As an immigrant I am both observer and participant

Editor : Est-Nord-Est, résidence d'artistes
Year : 2018
Pages : n.p.
Language : French / English
Author : Pearl Van Geest

Artist and author

Alex Yudzon

At the Est-Nord-Est artists’ presentation, each image projected by Alex Yudzon is greeted by exclamations of surprise and delight. He is showing photographs taken during a ten-day road trip travelling east from Est-Nord-Est, along the shore of the St. Lawrence River, around the Gaspé Peninsula, then into New Brunswick and Nova Scotia before returning to Saint-Jean-Port-Joli. Not your usual holiday shots: the immediately captivating black-and-white photographs show the contents of hotel rooms – beds, couches, cushions, desks, lamps, bar fridges, art, dishes, fly swatters, plants, and so on – rearranged into unlikely and precarious relationships with each other with the confines of the room.

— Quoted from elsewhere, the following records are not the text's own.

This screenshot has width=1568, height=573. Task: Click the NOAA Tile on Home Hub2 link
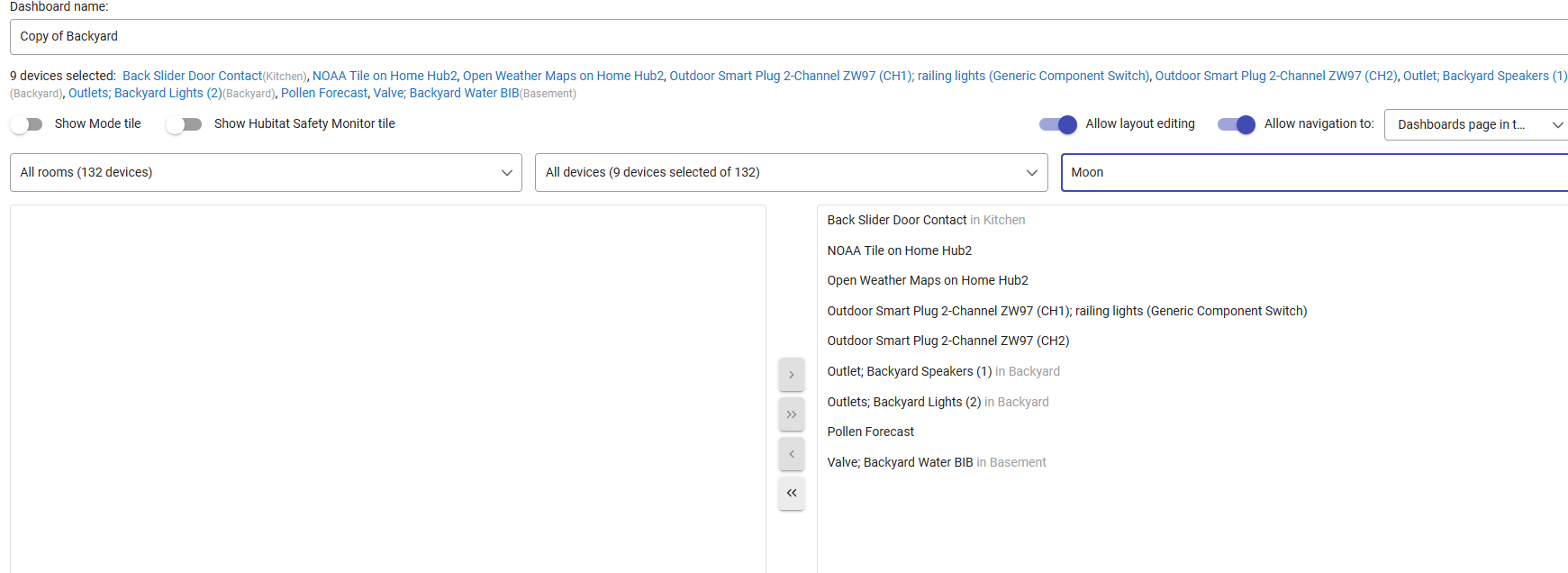pos(385,76)
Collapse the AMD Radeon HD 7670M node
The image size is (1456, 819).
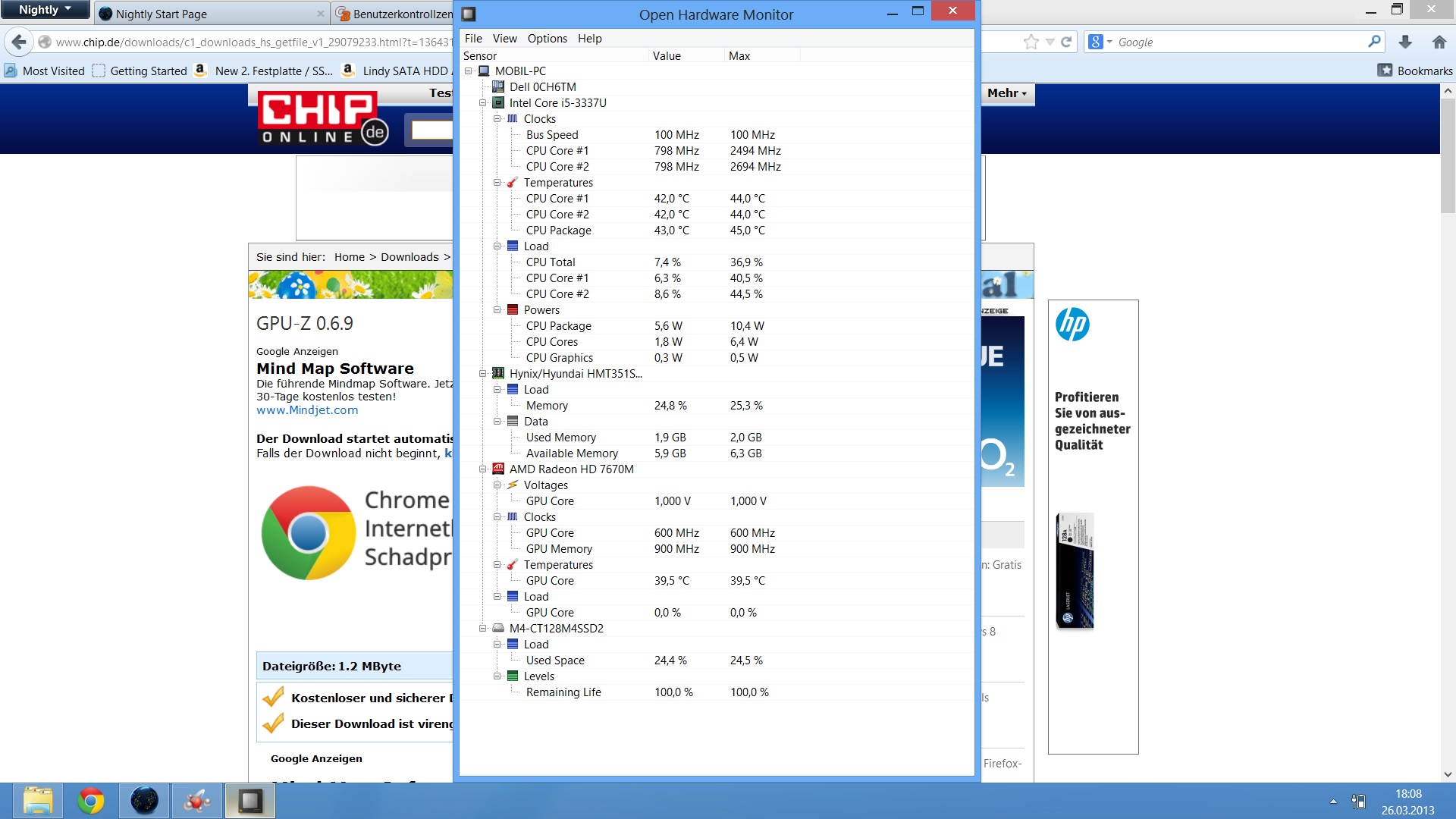tap(483, 469)
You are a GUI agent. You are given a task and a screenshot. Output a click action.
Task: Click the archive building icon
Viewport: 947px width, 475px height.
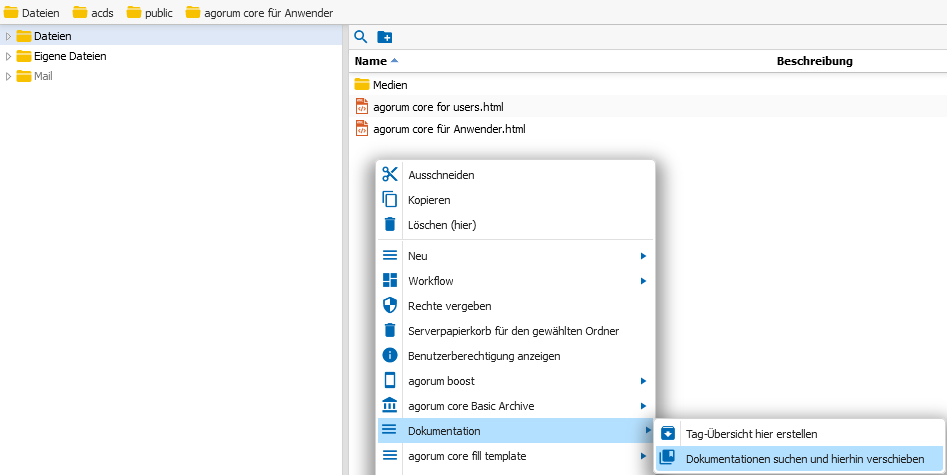point(390,406)
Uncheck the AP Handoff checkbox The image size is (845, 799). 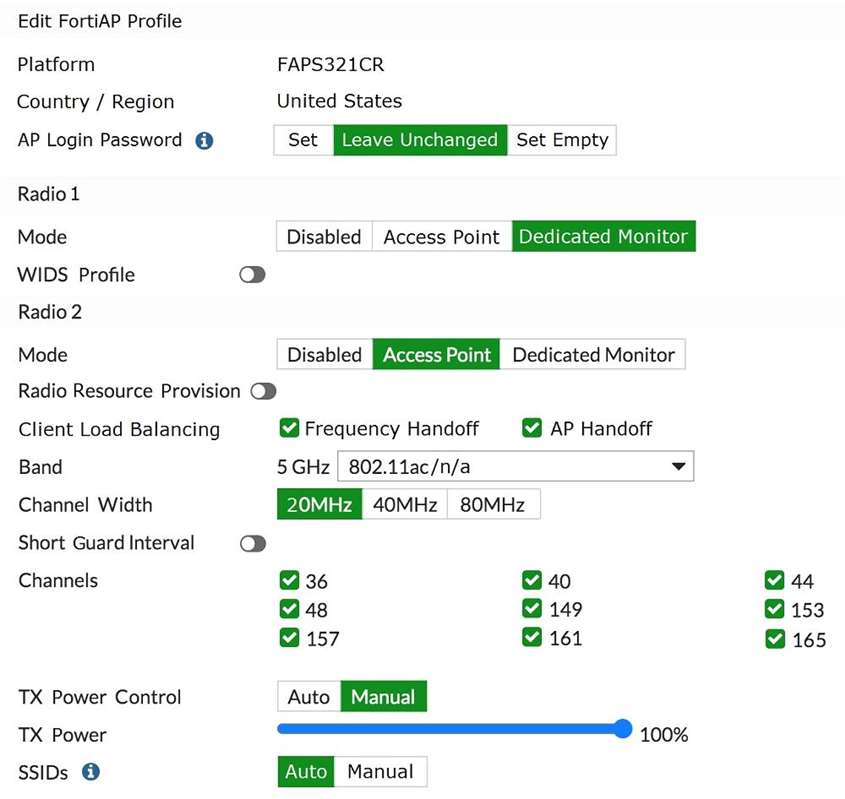532,428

Sometimes these things are extravagantly piled up to the ceiling, sometimes pushing out of a closet door, sometimes reverently centred on the bed, sometimes lined up and stacked as if waiting for who knows what; nothing except what was already in the room when Yudzon walked in the door was used in these “furniture sculptures.” Other self-imposed restrictions were that only available lighting and the flash on his camera were allowed for illumination, and everything had to be back in its original position by the time he shut the door behind him and continued on his road trip.

Each photograph is animated with great potential, fraught with possibility, and brimming with hints at a strange and wonderful and unimaginable past. Always a little tongue in cheek – and certainly cheeky – they are also deadpan, seriously engaged, and otherworldly. Yudzon attributes this simultaneous stance to being an immigrant, perpetually “both a participant and observer.” As an artist, he has cultivated and maintained this “anthropological mind-set,” along with a preoccupation with home and the meaning of “homeland.”

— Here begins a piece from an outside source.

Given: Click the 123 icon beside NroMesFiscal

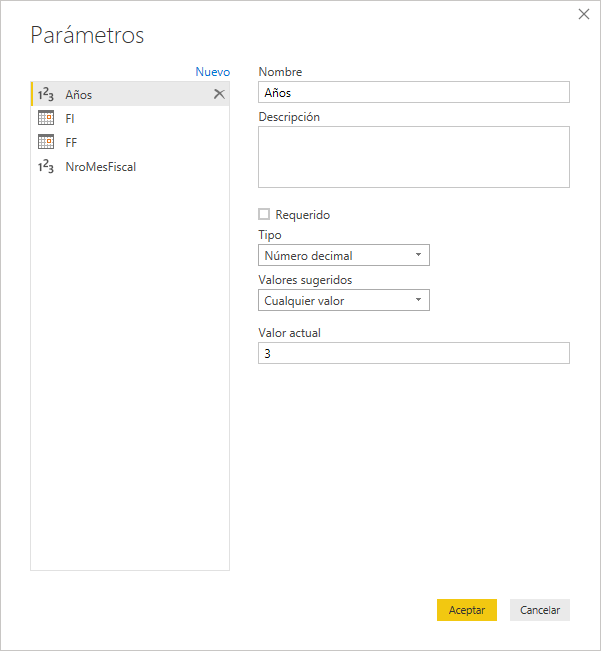Looking at the screenshot, I should (45, 167).
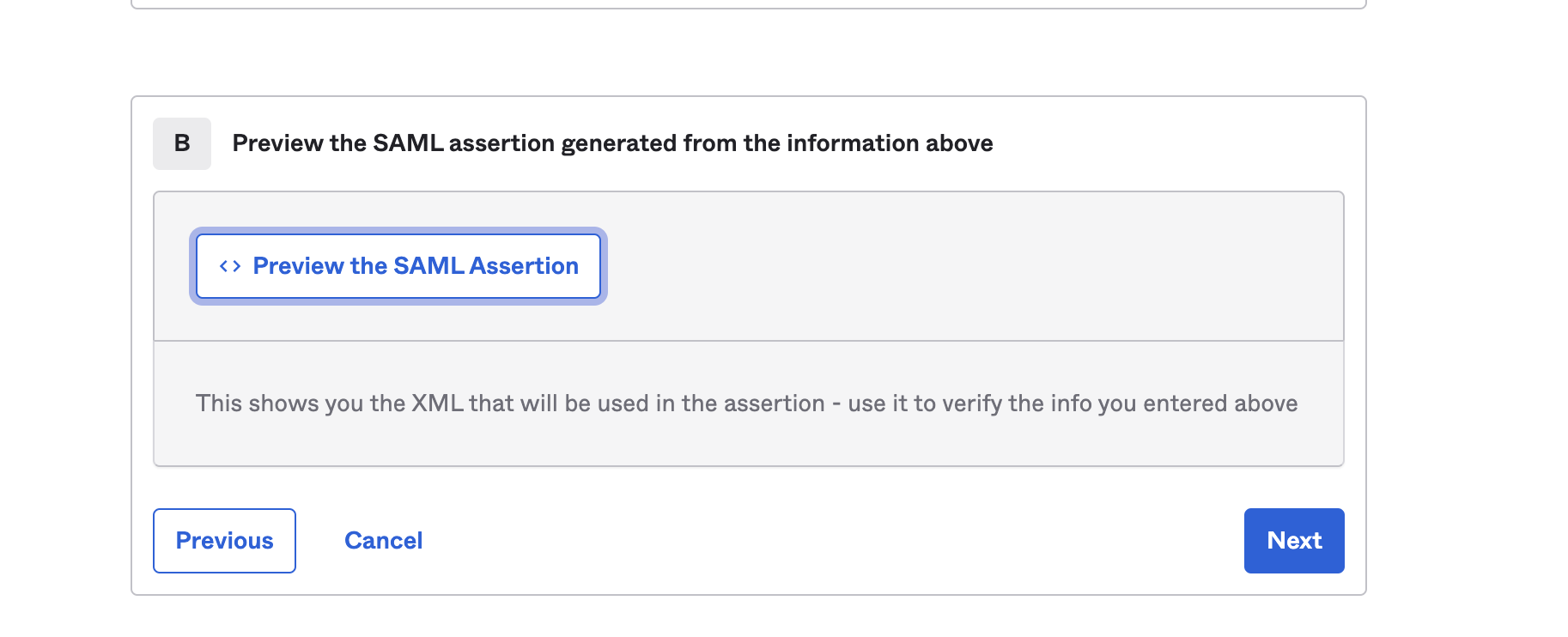Go back using the Previous button
Image resolution: width=1568 pixels, height=637 pixels.
[x=224, y=541]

Yudzon examines how we construct home, even temporarily in a hotel room, and re-create past worlds as an ideal of a “homeland,” through four separate bodies of work that he engages with simultaneously. He has begun a series of drawings – hypothetically to replace the generic art so often hanging on the walls of hotel rooms – featuring little cars, headlights, and illuminated night-time landscapes. Their cinematic, surrealistic quality could well accompany the curious displacement and wary appraisal that one always feels upon entering a hotel room – roads going everywhere and nowhere.

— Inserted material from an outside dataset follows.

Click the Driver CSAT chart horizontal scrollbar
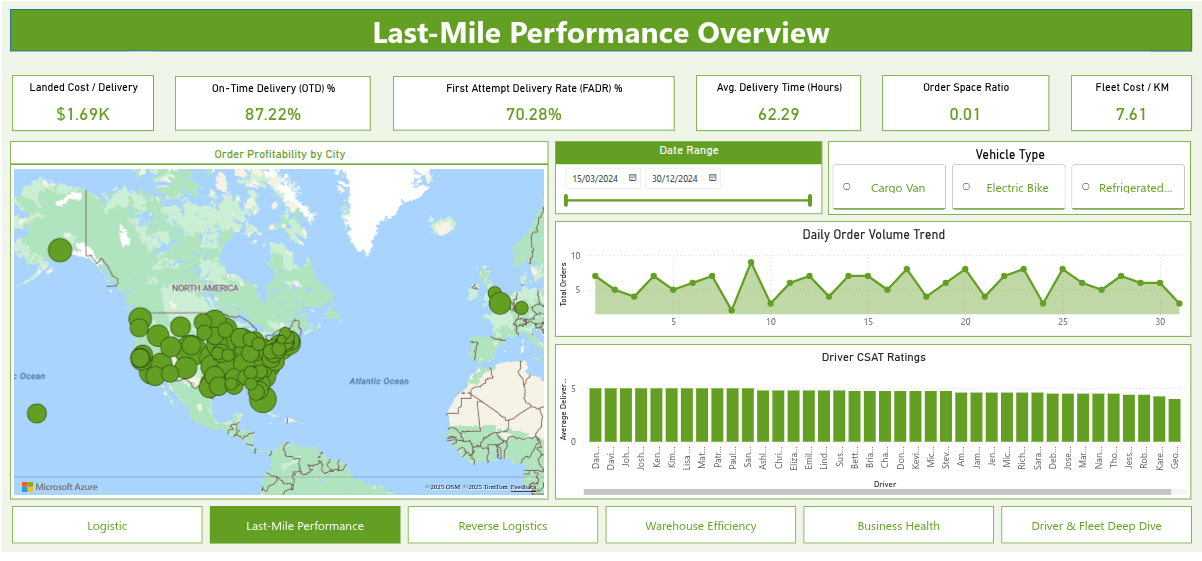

“Even the temporary becomes personal,” says Yudzon. “People need to create spaces where they have safety, beauty and shelter.” The temporary certainly became personal in the old Est-Nord-Est building. Since 1992, the succession of artists in residence at Est-Nord-Est had transformed their studio spaces over the course of their stays, and, in returning them to white-walled blank slates for the next resident, left behind ever more stuff in the hallways and shared spaces. Yudzon mined the site for ideas and material before the spaces were cleared out and the building demolished to make room for the new Est-Nord-Est. He showed the results of this scavenging – projecting lush photographs of some of the items that he collected and placed in local sites, sidestepping expected contexts to hint at suspended narratives and strange occurrences. Left-over Milky Way playing cards lie in the foam of the St. Lawrence, joker in the middle; a broken plaster sculpture of a hand, with only the middle finger remaining, balances on a Jenga-like stack of ladyfinger cookies. All so seductively curious. One can’t help but share with Yudzon his anthropological mind-set – to wonder at the strangeness of the almost familiar.